Exercise directions — Nothing but text lines should be duplicated: start with the first line of the listing below and stop after the line holding "You are a computer-use", omitting pictures.

Raw data —
▽

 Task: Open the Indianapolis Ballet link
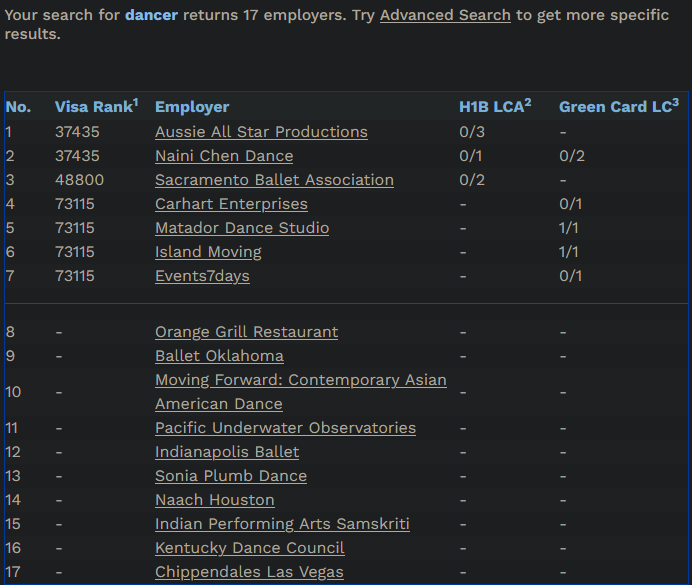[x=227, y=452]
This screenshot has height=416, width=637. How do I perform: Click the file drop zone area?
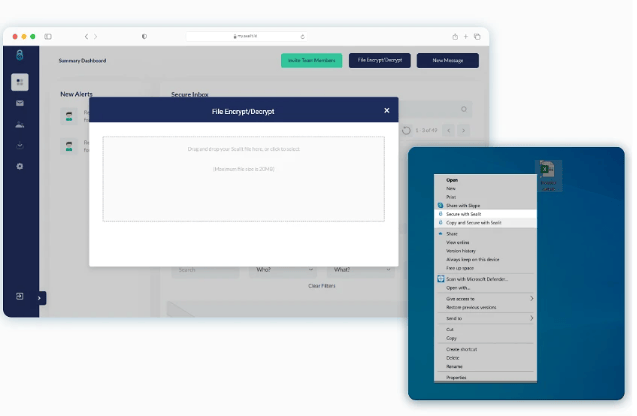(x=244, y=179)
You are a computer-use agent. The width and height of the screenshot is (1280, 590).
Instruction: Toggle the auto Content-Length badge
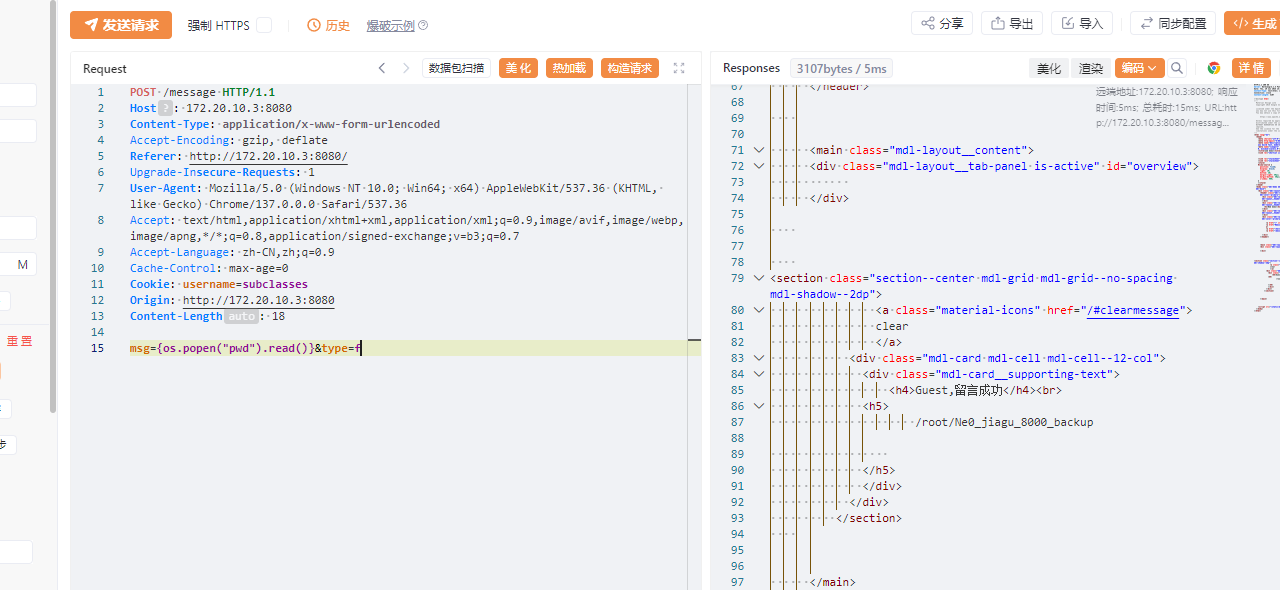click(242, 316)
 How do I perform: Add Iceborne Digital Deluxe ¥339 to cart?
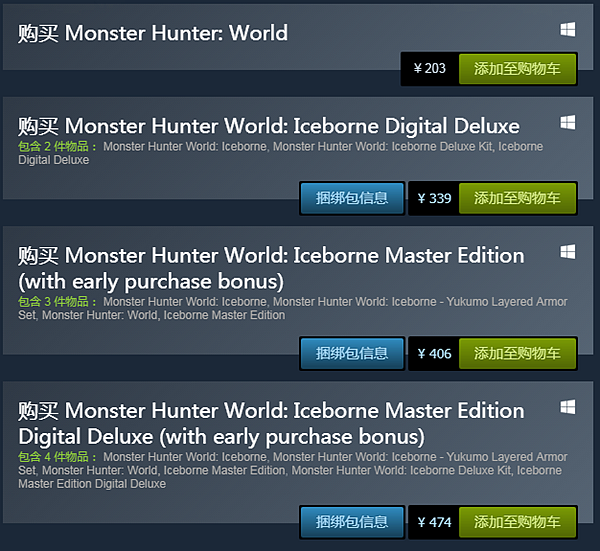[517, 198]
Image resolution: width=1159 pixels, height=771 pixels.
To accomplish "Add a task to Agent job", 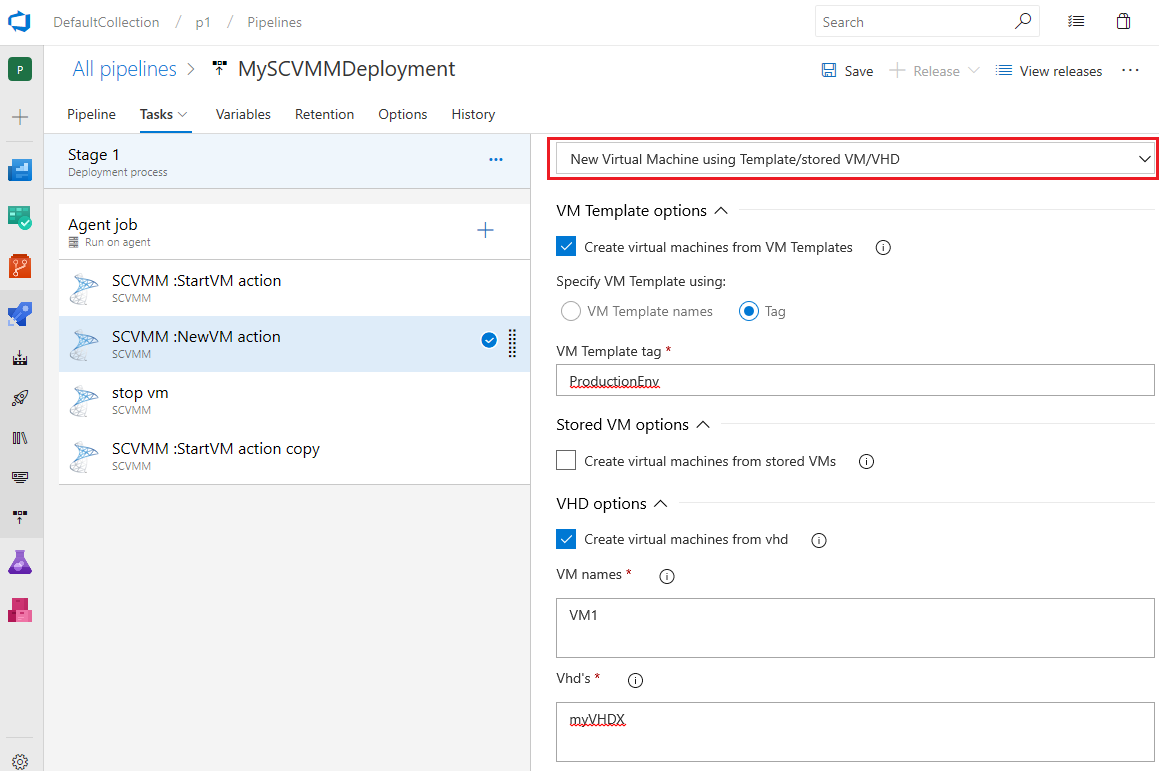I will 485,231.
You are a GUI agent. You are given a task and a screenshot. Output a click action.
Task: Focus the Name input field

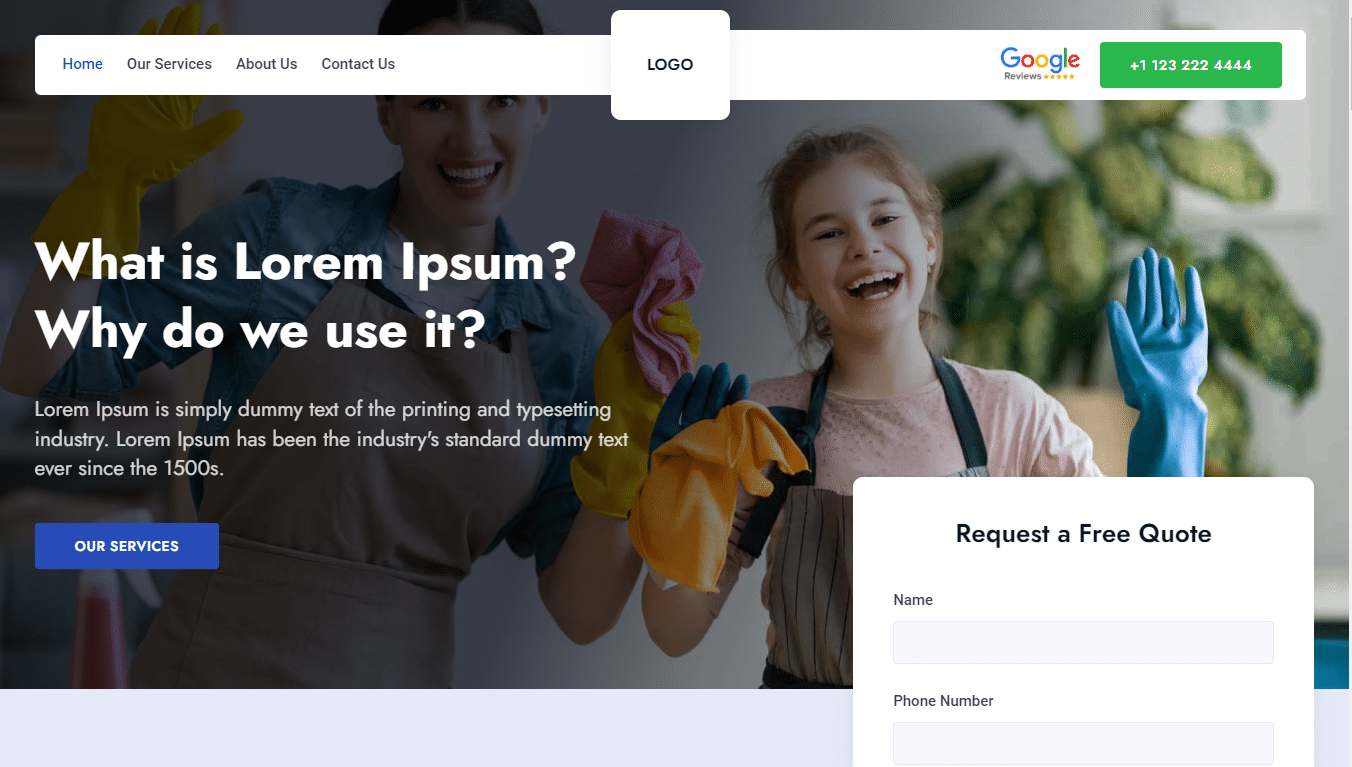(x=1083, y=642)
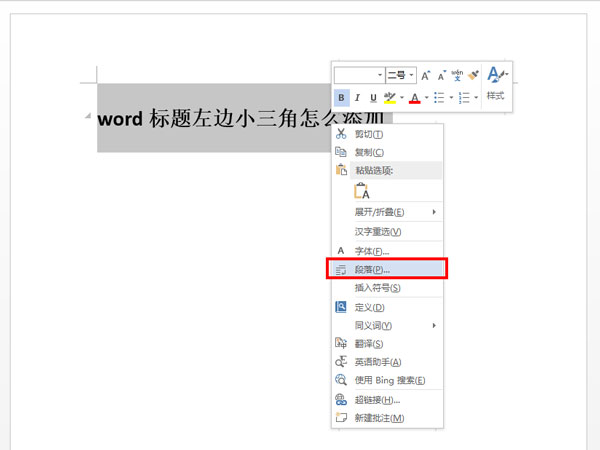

△

Solved exercise —
 Task: Open the Indianapolis Ballet link
[x=227, y=452]
This screenshot has height=416, width=637. How do I perform: Click the file drop zone area?
(x=244, y=179)
You are a computer-use agent. The width and height of the screenshot is (1280, 590).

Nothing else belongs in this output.